BERLIN––Form and utilitarian function engage in German ceramist Johannes Nagel’s exhibition No Fake at Brutto Gusto (June 12 – September 6, 2020)—not in battle for cogency—but rather in a nuanced dialogue as Nagel’s hypotheses of form are woven, contoured, sprayed, twisted, thumbed and even scored into their vascular surface.
“In No Fake, Johannes Nagel reverences his ultimate expression, which is a place of truth and tangible, tactile presence. Pure gesture is frozen precisely at the interface between mental design and practical realization on the material itself – where consciousness meets the world. His works can at times be perceived as provocatively disharmonious, with a fragile equilibrium and bursting with flaws and cracks which he purposely assumes and accentuates.Aldonso Palacio
Committed to exploring the myriad ways of producing a vessel, Nagel invites pure kinetic impulse and improvisation throughout his process.

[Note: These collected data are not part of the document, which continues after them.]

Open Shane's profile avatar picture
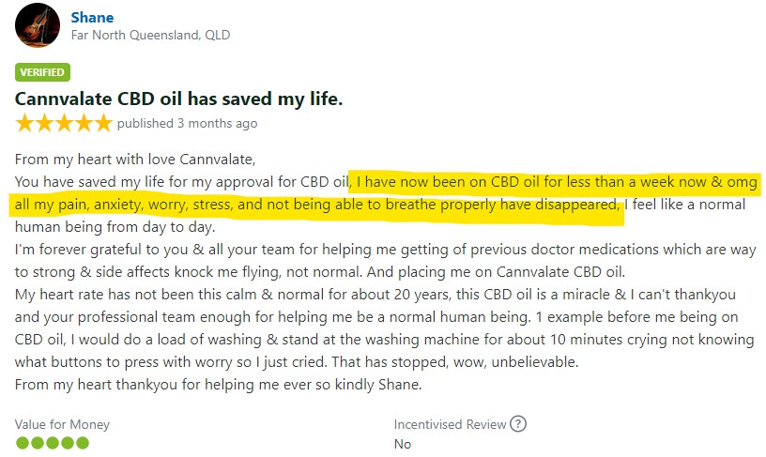 click(x=38, y=25)
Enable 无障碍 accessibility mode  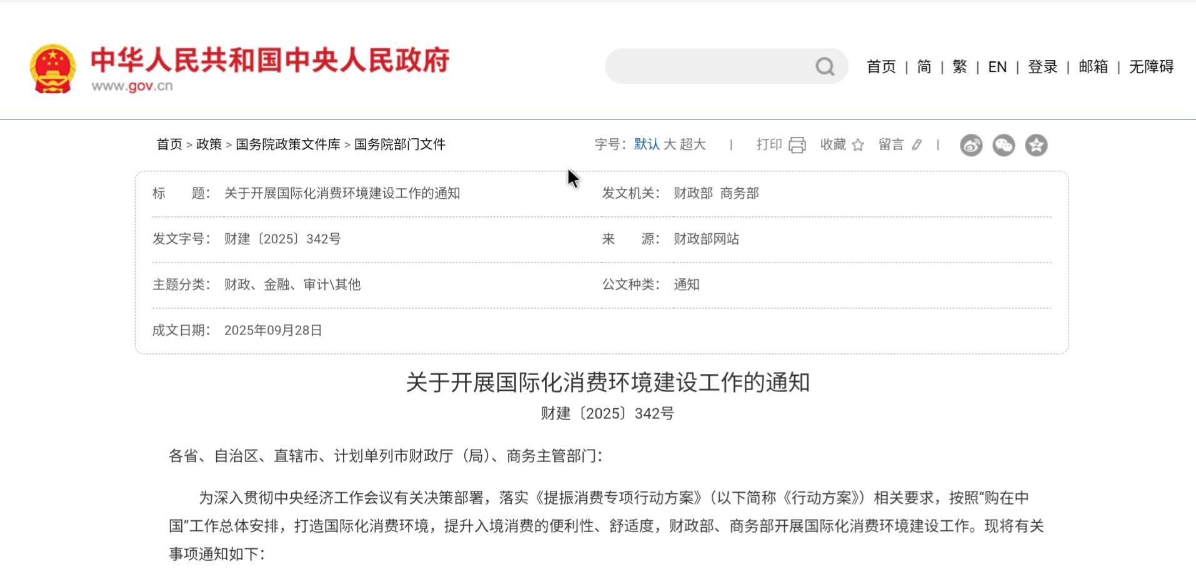pos(1151,67)
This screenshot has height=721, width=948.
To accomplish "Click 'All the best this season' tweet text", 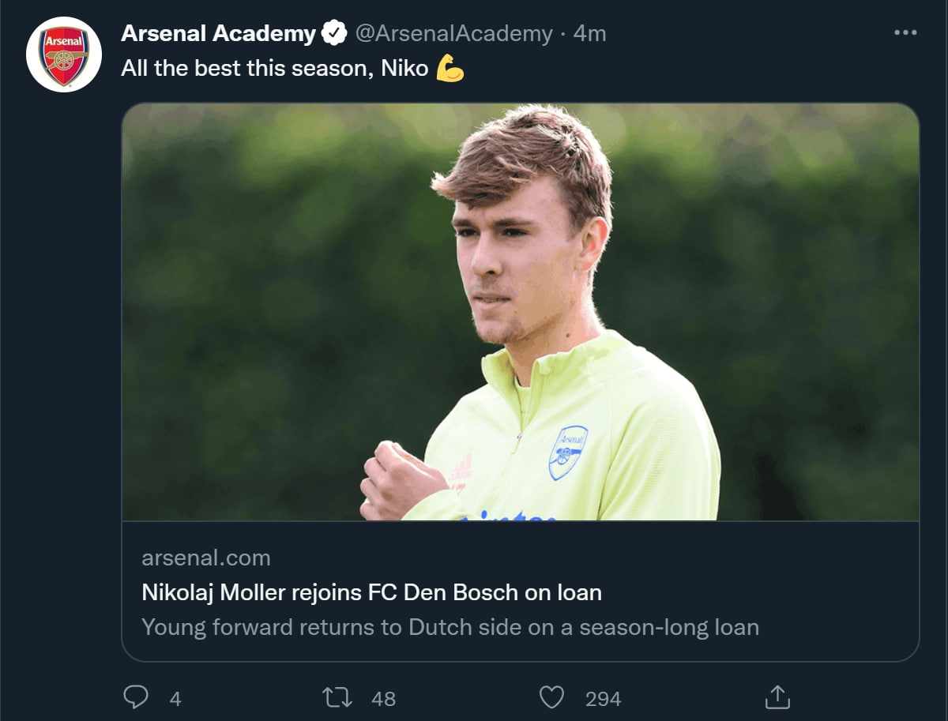I will pyautogui.click(x=274, y=69).
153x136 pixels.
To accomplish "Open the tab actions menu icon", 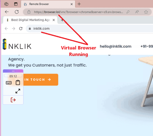I will [x=16, y=4].
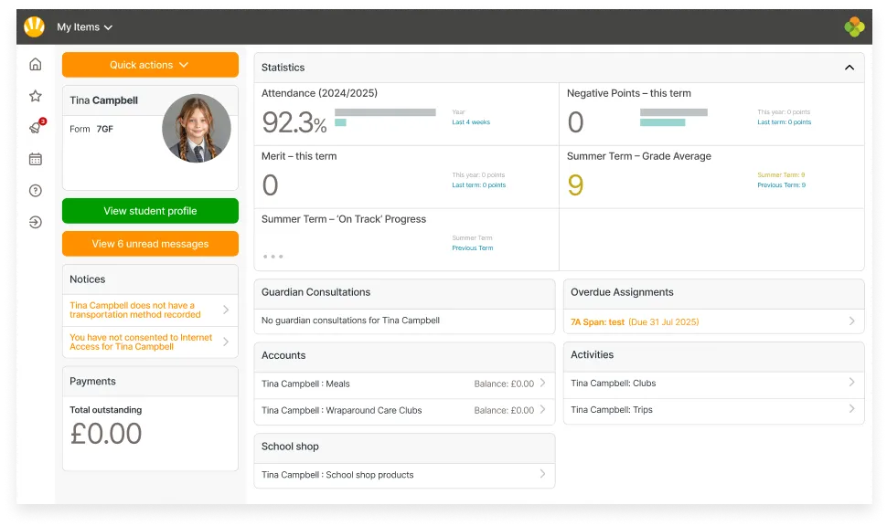Open View 6 unread messages button
887x526 pixels.
click(150, 244)
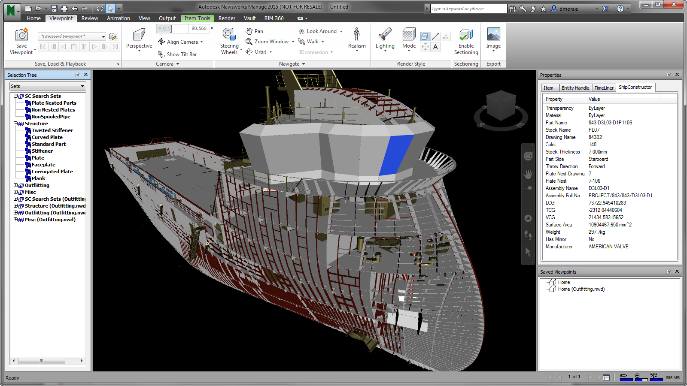The width and height of the screenshot is (687, 386).
Task: Switch to the Review ribbon tab
Action: 90,18
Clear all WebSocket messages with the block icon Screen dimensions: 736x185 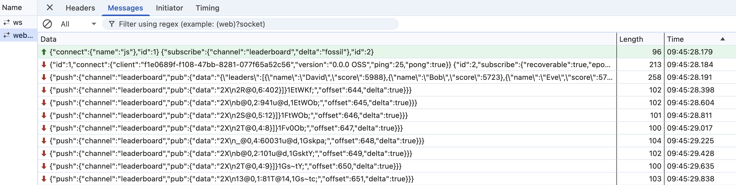point(47,24)
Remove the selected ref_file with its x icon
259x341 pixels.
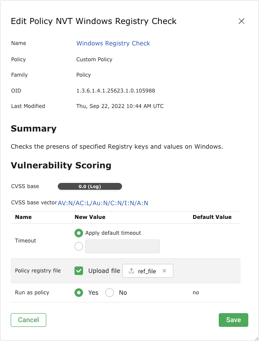pyautogui.click(x=164, y=271)
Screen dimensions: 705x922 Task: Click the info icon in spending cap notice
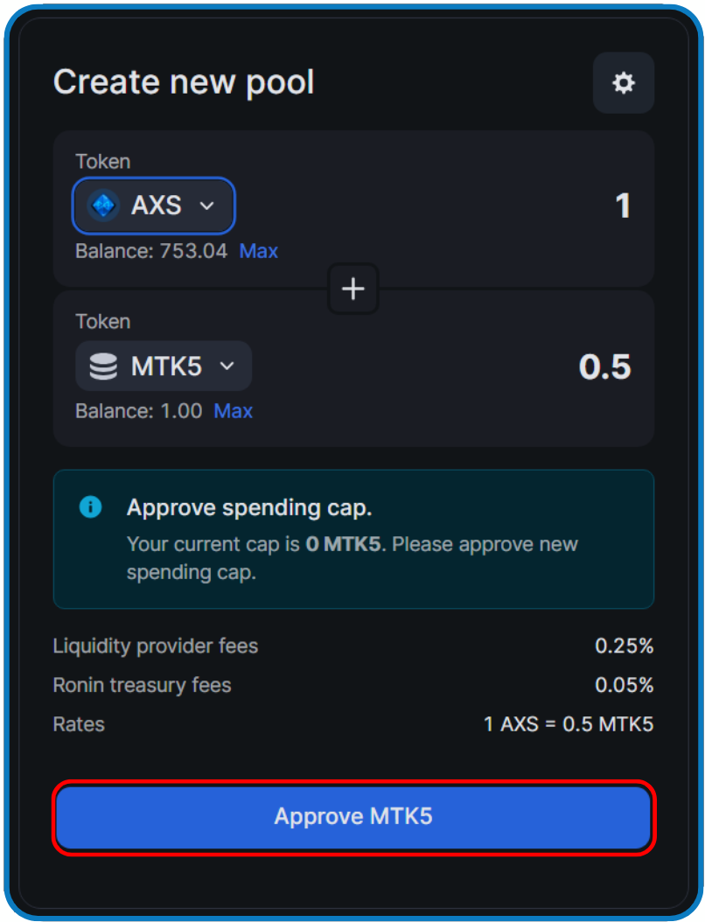(x=90, y=507)
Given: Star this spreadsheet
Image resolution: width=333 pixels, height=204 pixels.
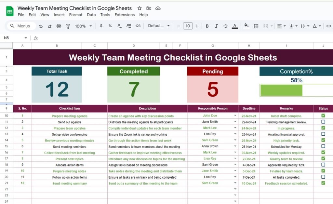Looking at the screenshot, I should 139,8.
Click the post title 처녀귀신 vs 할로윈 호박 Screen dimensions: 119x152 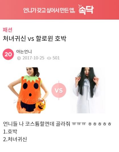point(34,38)
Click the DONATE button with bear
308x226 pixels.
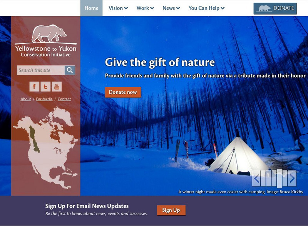click(275, 8)
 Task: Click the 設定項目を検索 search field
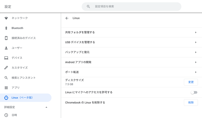[x=132, y=6]
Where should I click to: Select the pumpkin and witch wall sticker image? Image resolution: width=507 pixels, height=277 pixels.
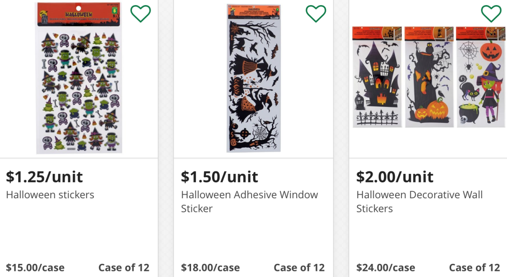[481, 77]
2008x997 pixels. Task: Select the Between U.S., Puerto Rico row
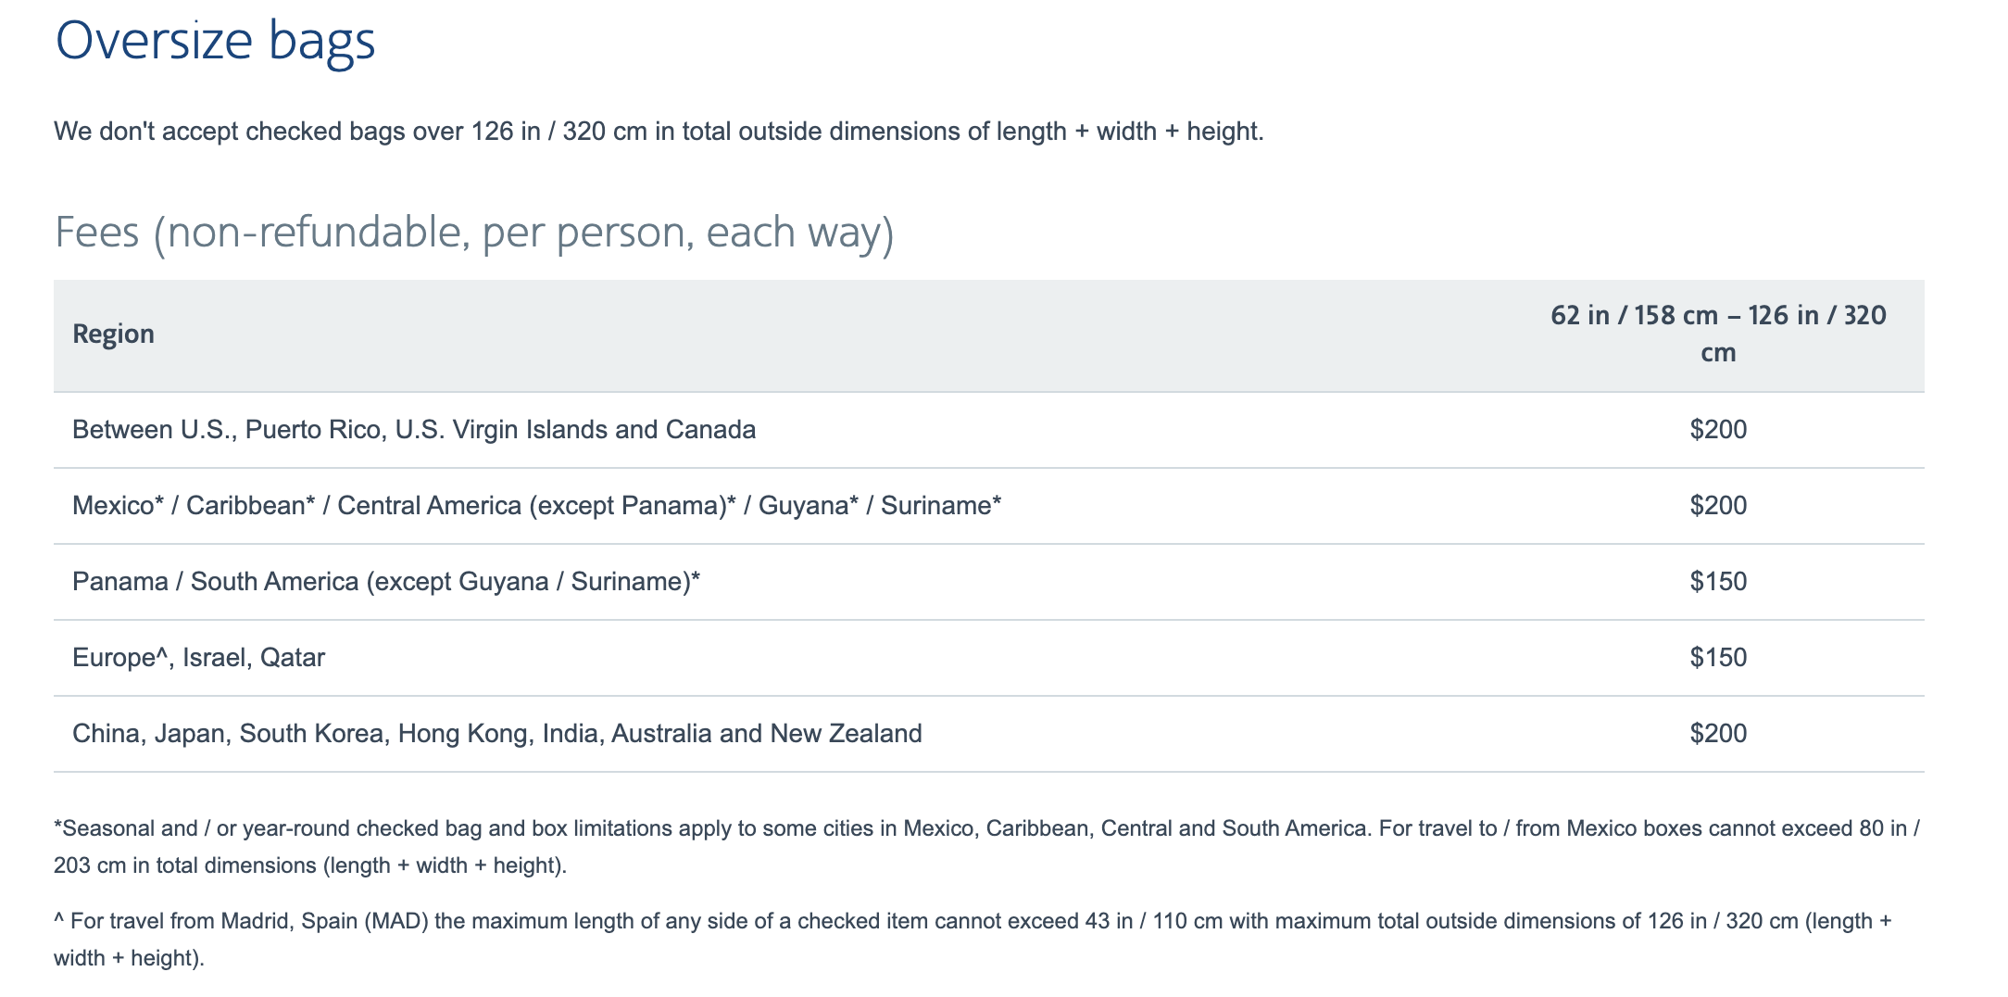click(989, 430)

The vessel forms themselves are merely the surviving outcomes of Nagels’ variable investigations wherein each new stage and factor, like slip-casting porcelain in sand, is able to produce infinite possibilities.
“He performs a transformation of the ceramic vessel into free plasticity and deconstructs both the historic and contemporary meanings of the term “vase“. They are too disparate for flowers – they draw all attention to themselves with their breaks, irregularities and fragile equilibrium…He shatters conventions with innovative methods and deconstructionist techniques.”
Nagel goes so far as to deconstruct and reinterpret the vessel form to the point where the ‘vase’ identifier becomes obsolete as “these containers full of holes, the interior competes with and complements the exterior; together they resists the very idea of ‘containing.'” And yet, through Nagel’s experimentation and taxonomic obliteration, the visual language which transduce the archetypal vessel form is made even more apparent.
“They are all original, genuine, no copies, no fake. Ever aiming for more singularity, now he flirts at some level with the graffiti sub tone. The new work has a number of variations of spraying of colour that quests for a fresh aesthetic combined with the glazes. Shape-wise he aims for a distorted rotational symmetry and a vague vase outline in new constructions that revolution around their axis, as if they were spinning off a DJ turntable.”
About the Artist: Born in 1979 in Jena. Lives and works in Halle (Saale), Germany, Johannes Nagel studied at University of Art and Design Burg Giebichenstein, where he was also an assistant professor. He began his career as a potter as an apprentice to Japanese-born Canadian ceramist, Kinya Ishikawa in Val-David, Quebec. He has since developed an international dossier of shows, awards, and residencies. Nagel’s work is shown and collected internationally, and may be glimpsed in a diverse set of museum collections, including the Victoria and Albert Museum, The Ariana, and the Keramion. Most recently, Nagel has been awarded the Keramikmuseum’s 2019 Westerwald Prize, one of the highest awards for ceramics in Europe.